Obviously (1) does not yield meaningful predictions on new groups since no group specific information carries over. Interestingly (or perhaps not to others), (2-4) gave me nearly identical predictions within each group.

One thing that I am concerned about is how models (2) and (4) can see any of the new data other than the group it belongs to. What I mean is that since we only sample the posterior predictive, the only value being used is the one used to index the mu_g param. The raw data for new groups is completely unobserved. In example (3), we sample a completely new model and all data are passed in as observed when defining the mean of the observed variable, y_obs.

I can see how (2) and (4) are advantageous when I only have some predicted group means for unseen groups where I can pass in the priors, such as the example from pymc labs. However, when I have actual observed data that comes in a later time, is the only way for the model to see the values of those observed data for me to train a new model and just use the summary of previous inference as priors in the new model? It feels like I am throwing away important information by just computing the mean/std of the results and then using those as priors.

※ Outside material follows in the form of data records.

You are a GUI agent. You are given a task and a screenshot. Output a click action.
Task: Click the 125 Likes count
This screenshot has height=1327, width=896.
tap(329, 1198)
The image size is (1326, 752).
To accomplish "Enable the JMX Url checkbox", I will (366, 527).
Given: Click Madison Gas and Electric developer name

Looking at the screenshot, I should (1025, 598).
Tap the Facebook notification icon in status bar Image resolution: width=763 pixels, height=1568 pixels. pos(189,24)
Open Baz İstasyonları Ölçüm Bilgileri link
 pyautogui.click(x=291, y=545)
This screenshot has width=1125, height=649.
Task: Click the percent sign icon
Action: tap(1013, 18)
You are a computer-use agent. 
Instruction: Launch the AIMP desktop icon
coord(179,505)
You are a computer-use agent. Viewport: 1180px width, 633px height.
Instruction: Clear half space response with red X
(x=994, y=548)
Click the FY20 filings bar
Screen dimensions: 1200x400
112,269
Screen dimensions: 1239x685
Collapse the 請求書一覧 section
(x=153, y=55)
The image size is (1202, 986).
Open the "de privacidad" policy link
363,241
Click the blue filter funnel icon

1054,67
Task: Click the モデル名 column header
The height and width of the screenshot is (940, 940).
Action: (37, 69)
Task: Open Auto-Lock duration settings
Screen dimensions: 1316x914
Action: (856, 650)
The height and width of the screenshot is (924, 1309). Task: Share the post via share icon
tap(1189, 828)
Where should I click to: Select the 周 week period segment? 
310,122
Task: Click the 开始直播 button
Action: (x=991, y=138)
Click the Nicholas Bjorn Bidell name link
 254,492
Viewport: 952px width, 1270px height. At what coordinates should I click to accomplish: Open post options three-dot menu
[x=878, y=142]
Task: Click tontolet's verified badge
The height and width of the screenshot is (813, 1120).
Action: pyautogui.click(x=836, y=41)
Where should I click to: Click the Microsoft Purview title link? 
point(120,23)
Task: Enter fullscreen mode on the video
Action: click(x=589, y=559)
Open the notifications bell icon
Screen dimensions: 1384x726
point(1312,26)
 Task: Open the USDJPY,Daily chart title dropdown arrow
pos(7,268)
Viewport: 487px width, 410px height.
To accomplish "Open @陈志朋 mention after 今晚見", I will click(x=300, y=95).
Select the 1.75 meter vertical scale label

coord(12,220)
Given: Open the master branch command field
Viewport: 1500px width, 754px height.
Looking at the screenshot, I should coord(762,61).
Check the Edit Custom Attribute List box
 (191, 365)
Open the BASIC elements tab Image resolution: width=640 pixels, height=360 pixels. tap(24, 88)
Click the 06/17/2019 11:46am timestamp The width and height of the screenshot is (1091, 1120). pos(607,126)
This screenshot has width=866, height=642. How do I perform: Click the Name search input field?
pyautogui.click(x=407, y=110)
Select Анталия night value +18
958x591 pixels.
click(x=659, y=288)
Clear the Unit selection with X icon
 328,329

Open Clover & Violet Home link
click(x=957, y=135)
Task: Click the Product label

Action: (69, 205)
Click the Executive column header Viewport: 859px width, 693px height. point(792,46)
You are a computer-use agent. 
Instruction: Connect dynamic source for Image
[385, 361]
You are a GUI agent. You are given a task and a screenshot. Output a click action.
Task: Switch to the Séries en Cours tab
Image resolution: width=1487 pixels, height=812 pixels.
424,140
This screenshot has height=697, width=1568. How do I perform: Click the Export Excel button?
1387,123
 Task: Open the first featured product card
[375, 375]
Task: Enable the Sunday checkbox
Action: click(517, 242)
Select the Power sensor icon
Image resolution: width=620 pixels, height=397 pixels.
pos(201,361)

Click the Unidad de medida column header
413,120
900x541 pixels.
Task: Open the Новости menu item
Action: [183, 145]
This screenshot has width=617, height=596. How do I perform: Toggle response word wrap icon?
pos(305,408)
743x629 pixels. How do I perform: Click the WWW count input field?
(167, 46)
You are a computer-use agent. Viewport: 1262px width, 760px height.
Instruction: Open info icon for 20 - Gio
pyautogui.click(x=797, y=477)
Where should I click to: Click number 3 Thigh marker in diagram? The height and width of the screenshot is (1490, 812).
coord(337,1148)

I think in the case where I have few observations on new groups, the raw data will not matter much anyways since individual group means with insufficient data will be regressed to the pooled mean. However, I am more concerned about cases where I have new data that are sufficiently different from the group mean such that the group mean would be pulled away from the pooled mean if it were in the original sampling. However, I still want this new group to abide by the constraints imposed by the hierarchical model.

Thanks!

Sounds like you want to do inference about new groups not just predict potential new groups from the structure of your model. So you should probably rerun mcmc from scratch with the full data.

1 Like

Sounds good. I guess it makes sense that if we have new data on new groups we should just use it directly. thanks!